Task brief » Rewrite the listing below, swapping "first paragraph" for "opening paragraph" and keeping every other part unchanged. Omit the pictures from your version.

Text and item location entries:

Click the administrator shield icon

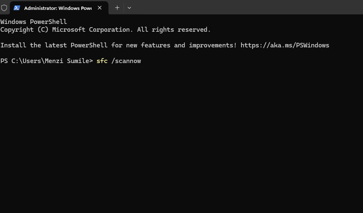(4, 8)
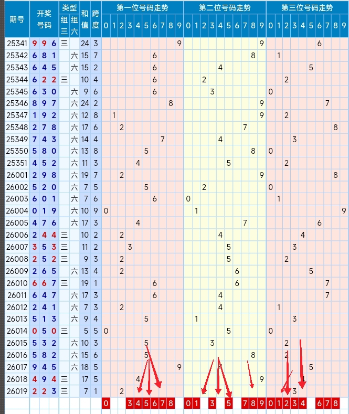Pick red box 3 under second-position trend
This screenshot has width=349, height=414.
click(212, 404)
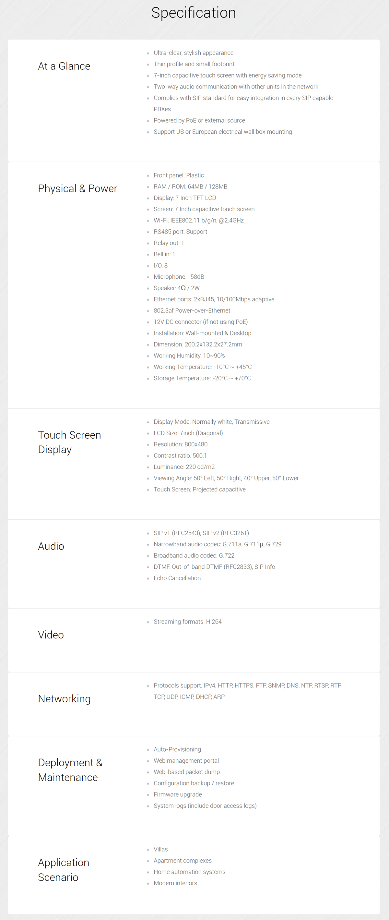Click Dimension: 200.2x132.2x27.2mm text
Screen dimensions: 389x920
[198, 344]
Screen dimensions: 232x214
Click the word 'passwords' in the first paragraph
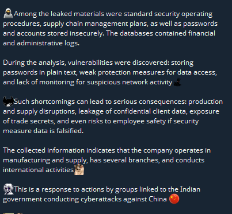pos(200,24)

Output of the exercise »
Click the administrator shield icon

(4, 8)
Pick red box 3 under second-position trend
This screenshot has width=349, height=414.
click(212, 404)
Click Dimension: 200.2x132.2x27.2mm text
Screen dimensions: 389x920
[198, 344]
Screen dimensions: 232x214
Click the word 'passwords' in the opening paragraph
pos(200,24)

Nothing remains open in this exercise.